Черные розы - [58]
Казыми расхохотался. Мулла Башир бросил на него осуждающий взгляд и продолжал:
— Прозрение дочери садовника и потрясет этот фундамент.
— А что вы теряете?
— Все! Уважение мюридов, потерю доходов дома божьего… Нет-нет, это невозможное дело! И вы не должны допустить врачей до этой операции!
— И это все?
— Аллах свидетель, это все! Я думаю, — повернулся он к Азиз-хану, — хан-саиб отблагодарит хирурга, который откажется вмешиваться в дела всевышнего.
— Даже так?
— Да-да, доктор-саиб, я дам пять тысяч афгани, — поспешно заявил Азиз-хан.

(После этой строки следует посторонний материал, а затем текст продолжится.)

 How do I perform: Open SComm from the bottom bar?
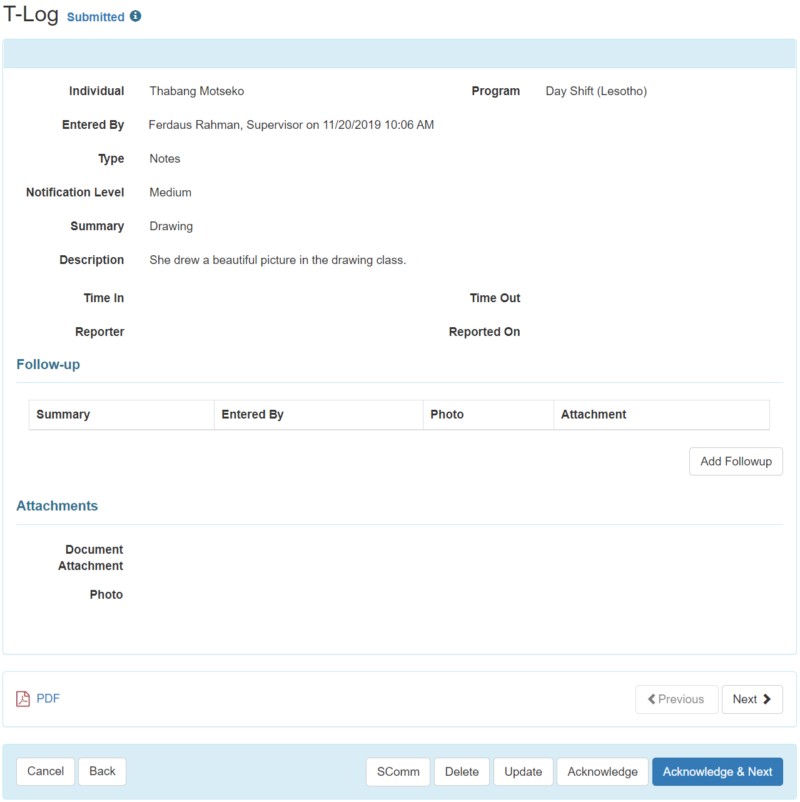click(x=397, y=771)
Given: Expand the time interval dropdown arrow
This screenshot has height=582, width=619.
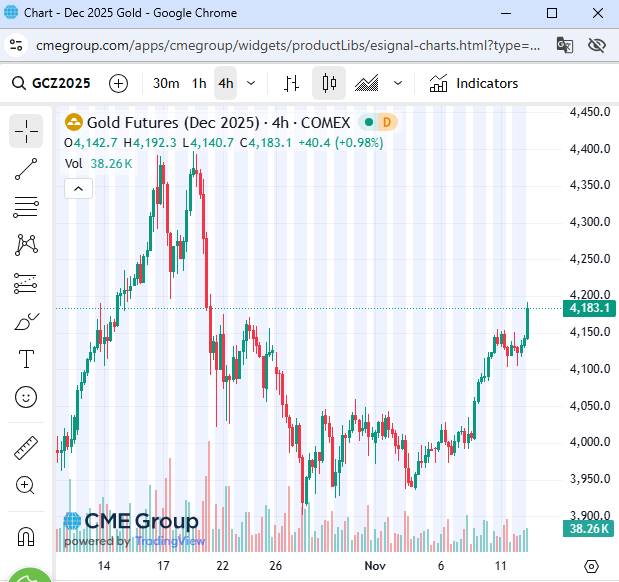Looking at the screenshot, I should pos(251,83).
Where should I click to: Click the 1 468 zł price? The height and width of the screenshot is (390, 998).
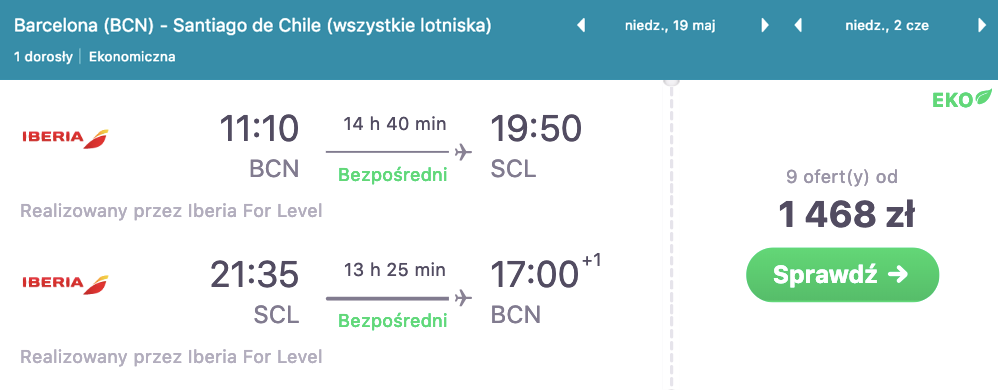(847, 215)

— Хорошо. Я передам вашу просьбу господину Давуду, — ответил ледяным тоном Фахрулла и попросил воды для мытья рук.
Провожать отъезжающих вышли мулла Башир, доктор Гулам и Гюльшан. Придерживаясь афганского обычая, дочь хана следовала в двух-трех шагах позади мужчин.
Казыми открыл дверцу машины и увидел огромный букет благоухающих роз.
— Это от меня для Амаль, — поспешно проговорила Гюльшан.
— Для Амаль? От вас? — удивился Казыми.
— Да, для дочери нашего садовника от меня…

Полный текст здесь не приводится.